Disclosure: When Is Enough Enough?

Only Alberta, Manitoba, Ontario, New Brunswick and Prince Edward Island require that franchisors provide prospective franchisees with a disclosure document. Enough information is to be provided in order to allow a prospective franchisee to make an informed decision. Legislation is an attempt to balance the scales given the general one-sided nature of franchise agreements.

The disclosure document must contain all material facts, including specific information set out in the various Acts. It must also be certified by certain officers of the franchisor. A disclosure document with an unsigned certificate is considered no disclosure by the Courts. Simply attaching the proposed agreements (i.e. sublease) to the document is not sufficient either. A separate section setting out the key terms of attached agreements is to be included.

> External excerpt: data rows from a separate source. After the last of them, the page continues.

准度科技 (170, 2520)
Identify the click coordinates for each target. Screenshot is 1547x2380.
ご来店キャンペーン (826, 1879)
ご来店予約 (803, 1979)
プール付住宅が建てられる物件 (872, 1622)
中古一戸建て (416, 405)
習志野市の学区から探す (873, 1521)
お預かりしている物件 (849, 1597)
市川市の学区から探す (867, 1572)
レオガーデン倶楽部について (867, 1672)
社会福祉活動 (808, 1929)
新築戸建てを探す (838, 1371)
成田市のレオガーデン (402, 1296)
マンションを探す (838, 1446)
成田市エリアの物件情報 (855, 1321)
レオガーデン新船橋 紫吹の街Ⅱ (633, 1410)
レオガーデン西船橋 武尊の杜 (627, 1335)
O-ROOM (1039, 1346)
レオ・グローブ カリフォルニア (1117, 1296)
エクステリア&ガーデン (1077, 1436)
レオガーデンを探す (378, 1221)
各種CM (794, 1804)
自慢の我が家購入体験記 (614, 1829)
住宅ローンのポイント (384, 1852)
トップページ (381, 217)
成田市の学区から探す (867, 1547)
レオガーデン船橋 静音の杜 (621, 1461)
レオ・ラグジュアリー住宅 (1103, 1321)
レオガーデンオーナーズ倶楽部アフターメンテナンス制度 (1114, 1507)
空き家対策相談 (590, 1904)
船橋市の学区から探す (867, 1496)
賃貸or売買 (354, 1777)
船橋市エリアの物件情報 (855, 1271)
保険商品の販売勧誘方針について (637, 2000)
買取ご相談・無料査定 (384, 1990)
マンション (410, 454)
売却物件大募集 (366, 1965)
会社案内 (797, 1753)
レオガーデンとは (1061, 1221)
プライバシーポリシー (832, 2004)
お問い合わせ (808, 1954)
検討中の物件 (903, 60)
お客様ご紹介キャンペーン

There is a “rigorous duty to disclose all material facts.” (6862829 Canada Limited et al. v. Dollar lt Limited et al). Material facts are broadly defined and include information about the business, operations, capital or control of the franchisor or about the system that would reasonably be expected to have a significant effect on the value of the franchise or the decision to enter into the franchise. This broad definition leaves room for unsatisfied franchisees to argue a breach of the requirement to disclose.

Disclosure of material facts must be current. There is a continuing obligation to disclose material changes in the business, operations, capital or control of the franchisor, a change in the franchise system or a decision to implement a change which occurs after the initial disclosure but before the execution of the franchise agreement. Franchisors should not have a franchisee sign additional documents after disclosure that were not included in the disclosure. There is an obligation to re-disclose in some situations.

The information is to be provided in one document. The perspective franchisee should not be required to take additional steps to find the information required by the Acts. Alberta, Prince Edward Island and New Brunswick allow for “substantial compliance” to the extent that there is some leeway. This is not the case in Ontario where piecemeal disclosure is no disclosure (1490664 Ontario Ltd. v. Dig This Garden Retailers Ltd.).

The consequence of improper disclosure could be the difference between a 60 day rescission period versus a 2 year period wherein the improperly disclosed franchisee is entitled to the return of funds invested in acquiring and operating the franchise (i.e. accounting fees, legal fees, and loan interest). Personal liability of the officers who signed the disclosure document is also a possibility.

Well informed prospective franchisees will have been advised when improper disclosure has been provided and to use the failure of the franchisor as a “get out of jail free card”, testing the franchise knowing that there is the ability to invoke their right to a refund.

Franchisors need to be extra careful given the tools available to prospective franchisees such as the internet. It is not always clear what the obligation to disclose entails and when it ends. Disclose too little and a franchisor risks a claim for incomplete disclosure. The Acts allow for some exceptions to disclosure however the burden of proving that an exemption from disclosure exists is on the franchisor. As a general rule, when in doubt, disclose.